La solicitud de Monseñor Isaza fue tan bien acogida que para noviembre del mismo año llegaron a Medellín Fray Benjamín Masciantonio y Fray Isaías Picitelli. El primero de estos, un hermano con amplia formación recibida en el colegio de Nicosia (donde se formaba a los misioneros de Tierra Santa), pero también formado en arquitectura. Y aunque en los primeros años de su estadía en el territorio antioqueño fueron fructíferos, no fue sino hasta 1886 cuando el obispo Bernardo Herrera Restrepo reconociera y aprobara el establecimiento de la Comisaria de la Tierra Santa en Medellín.

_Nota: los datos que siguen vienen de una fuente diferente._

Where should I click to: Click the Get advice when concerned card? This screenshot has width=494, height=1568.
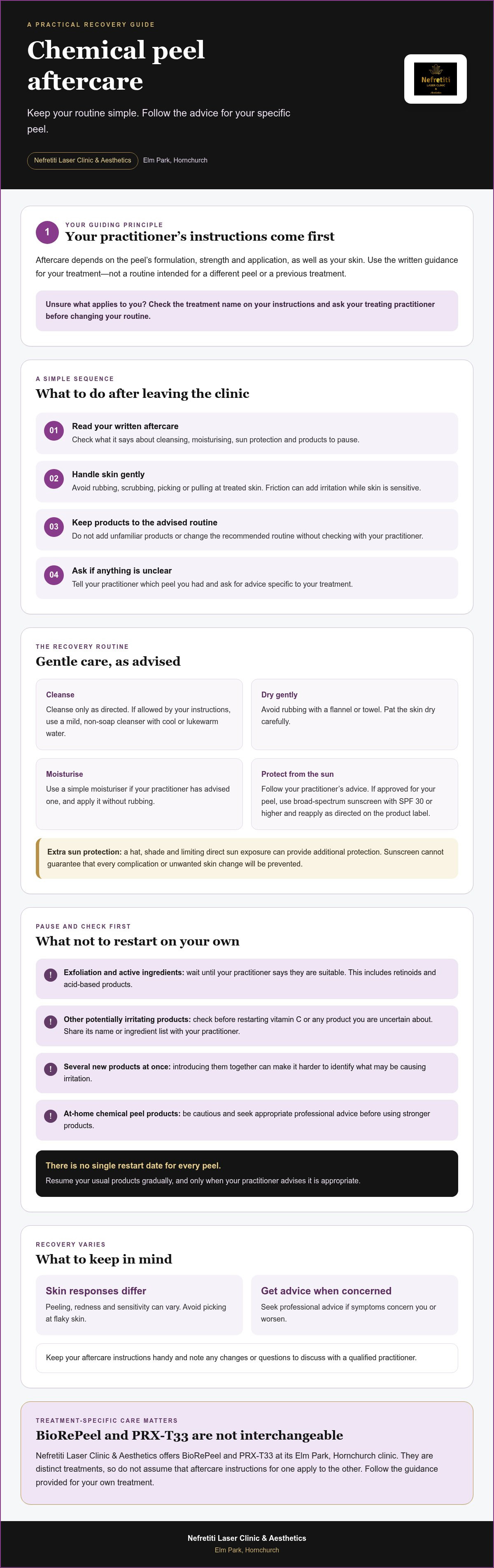click(x=354, y=1305)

A pesar de lo tardío de la aprobación, la obra del Padre Masciantonio fue tan grande y loable que para el año 1883 había comprado un casa y un terreno que fueron el germen del actual convento y templo de San Antonio, que sirvió de hospicio de Tierra Santa.

Con la creación de la Comisaría de la Tierra Santa en Medellín, la que antaño fue Comisaría de la Tierra Santa en Bogotá, al lograrse la restauración de la Provincia, quedo degradada a Vice comisaría, funcionando donde desde sus inicios había estado, el Convento Máximo de la Purificación; sin embargo, gracias al dedicado trabajo y el esfuerzo de los hermanos el 29 de agosto de 1953, el gobierno general de la Orden declara la creación de la Comisaría de la Tierra Santa en Bogotá, quedando así instituidas en el territorio nacional dos comisarías de la Tierra Santa divididas en las siguientes jurisdicciones: Medellín asumiría las provincias eclesiásticas de Medellín y de Cartagena, Bogotá por su parte, las provincias eclesiásticas de Bogotá y de Popayán.

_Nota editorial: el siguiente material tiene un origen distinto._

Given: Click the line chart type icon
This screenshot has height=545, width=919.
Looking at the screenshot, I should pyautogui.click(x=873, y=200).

Pasada la mitad del Siglo XX, las cosas asumieron un giro inesperado, debido a ciertas ambigüedades con la Comisaría de Medellín que estaba a cargo de padres españoles; luego de varios reclamos por parte del gobierno de la Provincia al gobierno general, el Ministro General del momento, Fray Agustín Sépinski entrega de manera definitiva el convento de San Antonio a la Provincia de la Santa Fe y degrada la Comisaría de la Tierra Santa en Medellín a Vice comisaría, dependiente en su totalidad de la Comisaría en Bogotá. El servicio de Vice comisaría existiría por pocos años, pues durante el definitorio provincial, el día 2 de septiembre de 1979, se suprime el cargo de vice comisario de la Tierra Santa en Medellín. Desde este momento toda la labor en favor de los Santos Lugares, como lo había sido en los inicios de la presencia de los hermanos en el Nuevo Reino de Granada, se desarrollaría desde la Comisaría en Bogotá, ubicada, hasta el día de hoy, en el Convento Máximo de la Purificación.